Naquela ocasião, a crítica britânica Isobel Whitelegg escreveu sobre o sentido amplo do pantógrafo como metáfora: "Outras obras têm em comum os princípios do mecanismo de extensão e retração dessa invenção em vez de sua forma literal. Elas evocam o pantógrafo enquanto corpo mecânico capaz de avançar e recuar, de mudar o seu alcance e regular sua densidade e, assim, ser percebido como sendo mais pesado ou mais leve: expandido para abranger o espaço em sua estrutura ou compactado para excluí-lo". Essa ideia ganha outras leituras nesta nova individual no Rio de Janeiro.

 

No âmbito da leveza extraída de materiais densos, os pêndulos Ann, em azul cobalto, e Suave, em alumínio anodizado, seguem a tradição de Lescher em criar esculturas extremamente delgadas que, suspensas, dão a impressão de flutuar por força própria.
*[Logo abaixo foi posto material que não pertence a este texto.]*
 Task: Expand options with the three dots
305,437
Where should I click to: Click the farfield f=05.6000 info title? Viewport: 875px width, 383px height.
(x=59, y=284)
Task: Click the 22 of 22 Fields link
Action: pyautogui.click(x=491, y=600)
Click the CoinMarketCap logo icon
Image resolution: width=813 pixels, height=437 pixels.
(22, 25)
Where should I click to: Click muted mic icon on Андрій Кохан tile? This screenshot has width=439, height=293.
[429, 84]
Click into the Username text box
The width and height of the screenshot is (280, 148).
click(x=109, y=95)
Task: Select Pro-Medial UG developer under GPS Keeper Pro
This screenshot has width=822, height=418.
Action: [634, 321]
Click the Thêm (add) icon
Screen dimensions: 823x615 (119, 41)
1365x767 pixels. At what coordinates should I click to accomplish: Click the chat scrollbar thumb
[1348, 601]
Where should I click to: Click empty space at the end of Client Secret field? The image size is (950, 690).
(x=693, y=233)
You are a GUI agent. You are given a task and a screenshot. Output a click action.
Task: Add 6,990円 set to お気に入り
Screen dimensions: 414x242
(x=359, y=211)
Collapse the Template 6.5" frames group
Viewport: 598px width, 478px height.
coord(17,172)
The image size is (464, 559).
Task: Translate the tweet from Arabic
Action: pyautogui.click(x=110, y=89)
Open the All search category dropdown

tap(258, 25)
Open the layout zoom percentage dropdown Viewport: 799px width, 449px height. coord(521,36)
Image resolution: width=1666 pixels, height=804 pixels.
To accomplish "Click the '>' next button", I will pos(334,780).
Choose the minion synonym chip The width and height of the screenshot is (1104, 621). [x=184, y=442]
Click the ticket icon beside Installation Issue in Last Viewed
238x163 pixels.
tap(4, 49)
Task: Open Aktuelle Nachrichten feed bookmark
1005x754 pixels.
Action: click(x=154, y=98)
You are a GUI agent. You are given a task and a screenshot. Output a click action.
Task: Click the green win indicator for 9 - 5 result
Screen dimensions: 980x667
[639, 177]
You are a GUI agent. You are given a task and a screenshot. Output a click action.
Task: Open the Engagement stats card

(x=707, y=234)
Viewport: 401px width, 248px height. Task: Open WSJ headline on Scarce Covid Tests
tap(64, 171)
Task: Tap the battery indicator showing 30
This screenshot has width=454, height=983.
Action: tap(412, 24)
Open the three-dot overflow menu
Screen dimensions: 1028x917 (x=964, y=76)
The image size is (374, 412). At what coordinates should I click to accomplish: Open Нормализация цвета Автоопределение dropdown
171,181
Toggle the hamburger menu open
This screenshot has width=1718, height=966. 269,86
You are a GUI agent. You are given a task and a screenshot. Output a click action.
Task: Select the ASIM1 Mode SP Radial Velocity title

Mais do que isso, criam a tensão da possibilidade de se moverem a qualquer corrente de ar ou vibração sonora, apesar de seu peso as manter quase sempre fixas.

 

Utilizando-se da luz que entra pela claraboia da pequena sala anexa para potencializar seu efeito visual, o Pivô relaciona-se com o espaço onde se insere. “As peças tiram proveito de certas situações espaciais”, diz o artista. Em metal dourado, essa obra difere dos outros pêndulos pela forma como é suspensa, por seu ponto médio. Isso lhe confere um movimento irregular, como o ponteiro desorientado de uma bússola que não se move pela imantação da terra e, portanto, deixa de servir à sua lógica funcional.

 

Essa inversão dá sequência a conceitos abordados na mostra Nostalgia do Engenheiro (México, 2014), cujo título simboliza a remissão à formulação do mundo pela construção matemática, tão cara à filosofia moderna. Nela, a condição de possibilidade da ciência está atrelada à fundamentação metafísica de seus princípios, unindo universos que parecem antípodas na contemporaneidade. Na produção de Lescher, essa articulação é primordial.

 

Em sua obra, de maneira geral, e nesta mostra especificamente, o artista não suspende só os trabalhos, seja no teto ou na parede. Fazendo a manipulação ardilosa da percepção do espectador pelo contraste entre matérias e sentidos, entre forma e matriz, Lescher parece suspender o andamento do tempo.